__TASK REQUIREMENTS__: Swap "encryption shield" for "privacy lock" in the stretch from the first line through the line with "tap(235, 183)". Keep all the rest the same and give only those lines.

__Lines of data__:
>> BEGIN

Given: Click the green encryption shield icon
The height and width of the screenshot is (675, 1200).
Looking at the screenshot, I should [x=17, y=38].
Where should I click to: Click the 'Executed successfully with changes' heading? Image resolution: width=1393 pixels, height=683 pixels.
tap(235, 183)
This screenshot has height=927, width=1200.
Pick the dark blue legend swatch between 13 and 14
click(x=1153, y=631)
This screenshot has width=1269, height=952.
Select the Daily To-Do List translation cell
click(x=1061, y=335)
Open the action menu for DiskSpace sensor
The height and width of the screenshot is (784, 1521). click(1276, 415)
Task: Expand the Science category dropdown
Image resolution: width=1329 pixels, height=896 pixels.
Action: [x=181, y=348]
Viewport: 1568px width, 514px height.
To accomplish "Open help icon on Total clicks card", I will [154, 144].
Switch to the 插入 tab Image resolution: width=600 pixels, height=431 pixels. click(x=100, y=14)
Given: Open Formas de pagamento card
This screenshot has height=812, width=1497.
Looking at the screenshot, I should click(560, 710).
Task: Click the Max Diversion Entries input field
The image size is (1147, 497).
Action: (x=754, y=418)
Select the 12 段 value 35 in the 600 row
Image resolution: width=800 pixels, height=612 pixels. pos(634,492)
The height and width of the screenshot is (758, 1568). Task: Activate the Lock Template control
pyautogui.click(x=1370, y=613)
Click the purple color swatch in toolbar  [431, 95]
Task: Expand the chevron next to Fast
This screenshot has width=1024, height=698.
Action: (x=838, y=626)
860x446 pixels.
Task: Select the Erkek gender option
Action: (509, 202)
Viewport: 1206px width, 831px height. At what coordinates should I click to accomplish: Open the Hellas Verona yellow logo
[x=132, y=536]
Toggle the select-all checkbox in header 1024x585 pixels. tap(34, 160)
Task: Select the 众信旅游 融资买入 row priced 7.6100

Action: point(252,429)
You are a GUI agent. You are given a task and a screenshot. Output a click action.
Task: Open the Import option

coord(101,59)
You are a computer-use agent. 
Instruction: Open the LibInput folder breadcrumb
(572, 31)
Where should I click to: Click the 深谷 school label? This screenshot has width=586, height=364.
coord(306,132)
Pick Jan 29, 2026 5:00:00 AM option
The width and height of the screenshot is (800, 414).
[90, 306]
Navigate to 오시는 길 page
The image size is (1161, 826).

>> END

__RESULT OF THE EXERCISE__:
Given: Click the green privacy lock icon
The height and width of the screenshot is (675, 1200).
Looking at the screenshot, I should [x=17, y=38].
Where should I click to: Click the 'Executed successfully with changes' heading? Image resolution: width=1393 pixels, height=683 pixels.
tap(235, 183)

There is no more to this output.